Nothing but an exact reprint of the records is to be returned.

....................

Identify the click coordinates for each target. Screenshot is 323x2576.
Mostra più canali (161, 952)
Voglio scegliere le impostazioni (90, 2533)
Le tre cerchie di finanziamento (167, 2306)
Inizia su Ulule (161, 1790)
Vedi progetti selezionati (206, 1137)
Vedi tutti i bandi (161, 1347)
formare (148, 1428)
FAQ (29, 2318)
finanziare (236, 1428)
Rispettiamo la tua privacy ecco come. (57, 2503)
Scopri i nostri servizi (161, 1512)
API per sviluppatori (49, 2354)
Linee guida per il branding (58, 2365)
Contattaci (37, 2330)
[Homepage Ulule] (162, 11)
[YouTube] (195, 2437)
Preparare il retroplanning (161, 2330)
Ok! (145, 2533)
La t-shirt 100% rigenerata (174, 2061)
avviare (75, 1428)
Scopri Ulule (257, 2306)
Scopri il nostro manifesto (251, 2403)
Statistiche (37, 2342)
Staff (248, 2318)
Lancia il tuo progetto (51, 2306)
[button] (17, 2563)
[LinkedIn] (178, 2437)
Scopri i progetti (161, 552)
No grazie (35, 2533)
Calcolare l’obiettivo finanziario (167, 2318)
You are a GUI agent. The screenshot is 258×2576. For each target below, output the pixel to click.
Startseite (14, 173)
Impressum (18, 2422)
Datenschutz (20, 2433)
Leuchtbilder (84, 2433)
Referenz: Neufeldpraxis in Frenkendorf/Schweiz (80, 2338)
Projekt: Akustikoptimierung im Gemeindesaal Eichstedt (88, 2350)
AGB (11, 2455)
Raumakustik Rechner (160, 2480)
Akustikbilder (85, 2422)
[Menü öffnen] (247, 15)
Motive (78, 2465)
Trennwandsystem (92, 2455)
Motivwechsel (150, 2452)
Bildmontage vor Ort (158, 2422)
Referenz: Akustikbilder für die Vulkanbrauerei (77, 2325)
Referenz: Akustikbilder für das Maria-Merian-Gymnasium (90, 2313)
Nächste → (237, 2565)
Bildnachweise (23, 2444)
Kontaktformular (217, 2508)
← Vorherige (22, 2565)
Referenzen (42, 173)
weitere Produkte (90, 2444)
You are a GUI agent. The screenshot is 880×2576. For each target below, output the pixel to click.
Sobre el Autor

....................

→ **Response area**:
Identify the click coordinates for each target. Screenshot is 323x2576.
Mostra più canali (161, 952)
Voglio scegliere le impostazioni (90, 2533)
Le tre cerchie di finanziamento (167, 2306)
Inizia su Ulule (161, 1790)
Vedi progetti selezionati (206, 1137)
Vedi tutti i bandi (161, 1347)
formare (148, 1428)
FAQ (29, 2318)
finanziare (236, 1428)
Rispettiamo la tua privacy ecco come. (57, 2503)
Scopri i nostri servizi (161, 1512)
API per sviluppatori (49, 2354)
Linee guida per il branding (58, 2365)
Contattaci (37, 2330)
[Homepage Ulule] (162, 11)
[YouTube] (195, 2437)
Preparare il retroplanning (161, 2330)
Ok! (145, 2533)
La t-shirt 100% rigenerata (174, 2061)
avviare (75, 1428)
Scopri Ulule (257, 2306)
Scopri il nostro manifesto (251, 2403)
Statistiche (37, 2342)
Staff (248, 2318)
Lancia il tuo progetto (51, 2306)
[button] (17, 2563)
[LinkedIn] (178, 2437)
Scopri i progetti (161, 552)
No grazie (35, 2533)
Calcolare l’obiettivo finanziario (167, 2318)
You are a GUI agent. The screenshot is 258×2576. For each target below, output the pixel to click.
Startseite (14, 173)
Impressum (18, 2422)
Datenschutz (20, 2433)
Leuchtbilder (84, 2433)
Referenz: Neufeldpraxis in Frenkendorf/Schweiz (80, 2338)
Projekt: Akustikoptimierung im Gemeindesaal Eichstedt (88, 2350)
AGB (11, 2455)
Raumakustik Rechner (160, 2480)
Akustikbilder (85, 2422)
[Menü öffnen] (247, 15)
Motive (78, 2465)
Trennwandsystem (92, 2455)
Motivwechsel (150, 2452)
Bildmontage vor Ort (158, 2422)
Referenz: Akustikbilder für die Vulkanbrauerei (77, 2325)
Referenz: Akustikbilder für das Maria-Merian-Gymnasium (90, 2313)
Nächste → (237, 2565)
Bildnachweise (23, 2444)
Kontaktformular (217, 2508)
← Vorherige (22, 2565)
Referenzen (42, 173)
weitere Produkte (90, 2444)
You are a GUI agent. The screenshot is 880×2576. For each target below, output the pixel to click.
Sobre el Autor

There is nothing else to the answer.